I've included the "official" recipe here (courtesy of the cookbook "Pintxos: Small Plates in the Basque Tradition"by Gerald Hirigoyen), but the version I made was a scaled down, simpler version of the recipe. Here is what I did differently:
- I used 1 1/2 regular vine tomatoes and 1 thickly sliced piece watermelon, both chopped into cubes.
- I only used 1/2 an avocado and I omitted the cucumber. I am glad I left the cucumber out, I would do it again.

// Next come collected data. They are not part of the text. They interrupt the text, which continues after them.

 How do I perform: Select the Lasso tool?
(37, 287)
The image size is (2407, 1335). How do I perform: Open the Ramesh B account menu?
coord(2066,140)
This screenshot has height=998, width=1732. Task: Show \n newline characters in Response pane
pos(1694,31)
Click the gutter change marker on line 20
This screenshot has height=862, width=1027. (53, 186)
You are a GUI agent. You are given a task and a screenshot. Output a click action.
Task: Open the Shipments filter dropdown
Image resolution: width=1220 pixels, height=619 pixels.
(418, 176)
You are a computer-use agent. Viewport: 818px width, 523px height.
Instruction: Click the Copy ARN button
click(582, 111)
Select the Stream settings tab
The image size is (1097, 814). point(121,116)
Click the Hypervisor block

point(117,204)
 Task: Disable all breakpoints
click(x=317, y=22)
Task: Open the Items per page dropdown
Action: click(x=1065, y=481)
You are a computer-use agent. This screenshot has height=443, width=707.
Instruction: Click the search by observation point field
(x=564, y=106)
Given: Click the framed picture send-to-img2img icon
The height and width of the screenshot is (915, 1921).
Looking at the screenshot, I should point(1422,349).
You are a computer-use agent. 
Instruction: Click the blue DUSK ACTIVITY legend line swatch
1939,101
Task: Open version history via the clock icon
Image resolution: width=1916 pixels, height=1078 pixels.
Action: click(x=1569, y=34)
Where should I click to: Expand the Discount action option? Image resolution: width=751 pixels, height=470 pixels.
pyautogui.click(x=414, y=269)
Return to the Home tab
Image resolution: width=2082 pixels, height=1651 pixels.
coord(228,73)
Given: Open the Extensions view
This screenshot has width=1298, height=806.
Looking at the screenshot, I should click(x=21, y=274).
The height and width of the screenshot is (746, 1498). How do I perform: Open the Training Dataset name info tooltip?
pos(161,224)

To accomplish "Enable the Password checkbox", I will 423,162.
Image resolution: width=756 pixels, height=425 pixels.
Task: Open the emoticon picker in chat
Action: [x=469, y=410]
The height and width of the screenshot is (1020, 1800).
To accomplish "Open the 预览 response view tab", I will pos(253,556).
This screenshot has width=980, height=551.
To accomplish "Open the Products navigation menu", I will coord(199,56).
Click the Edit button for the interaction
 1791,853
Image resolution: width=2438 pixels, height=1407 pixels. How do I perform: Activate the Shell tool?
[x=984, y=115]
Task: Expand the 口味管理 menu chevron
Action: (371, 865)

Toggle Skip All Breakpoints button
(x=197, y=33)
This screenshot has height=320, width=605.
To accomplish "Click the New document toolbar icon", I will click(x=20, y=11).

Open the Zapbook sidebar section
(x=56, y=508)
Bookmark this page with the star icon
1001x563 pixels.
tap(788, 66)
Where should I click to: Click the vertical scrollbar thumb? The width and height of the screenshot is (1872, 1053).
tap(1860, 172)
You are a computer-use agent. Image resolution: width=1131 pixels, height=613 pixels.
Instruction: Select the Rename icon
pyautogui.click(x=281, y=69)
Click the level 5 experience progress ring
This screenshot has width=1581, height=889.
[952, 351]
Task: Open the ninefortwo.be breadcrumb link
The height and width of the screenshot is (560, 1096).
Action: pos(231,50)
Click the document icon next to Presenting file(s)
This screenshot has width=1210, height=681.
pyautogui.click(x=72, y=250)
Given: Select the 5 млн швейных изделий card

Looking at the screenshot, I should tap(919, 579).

- I didn't use any herbs.....this may sound strange since I have an abundance of basil, mint, tarragon, etc. in my herb garden, but I tasted it without the herbs and loved it so much I decided not to mess with it. I'd recommend you try the same thing - test it without the herbs, then figure out if you want to add them. I will likely add herbs next time around, but even without them the recipe is spectacular.
- I totally skipped the coriander....didn't miss it AT ALL.
- Instead of balsamic vinegar, I used white wine vinegar and loved it.
I will be making this all summer....I honestly cannot wait to eat it again!
3 or 4 small to medium heirloom tomatoes, in assorted colors, cored and cut into 3/4-inch chunks
1 small English or regular cucumber, peeled, seeded, and cut into 3/4-inch cubes
1 cup 3/4-inch-cubed yellow or red seedless watermelon flesh
1 Hass avocado, halved, pitted, peeled, and cut into 3/4-inch cubes
1 tablespoon chopped mixed fresh herbs, in any combination: basil, tarragon, chives, and cilantro
1/4 teaspoon coriander seed
3 tablespoons extra virgin olive oil
3 tablespoons aged balsamic vinegar
Kosher salt and freshly ground black pepper
In a bowl, combine the tomatoes, cucumber, watermelon, avocado, and herbs. In a spice grinder, grind the coriander seeds to a fine powder. Add the ground coriander to the tomato mixture and toss gently.
In a small bowl, whisk together the olive oil, balsamic vinegar, and salt and pepper to taste. Pour over the tomato mixture and toss to coat evenly. Taste and adjust the seasoning before serving.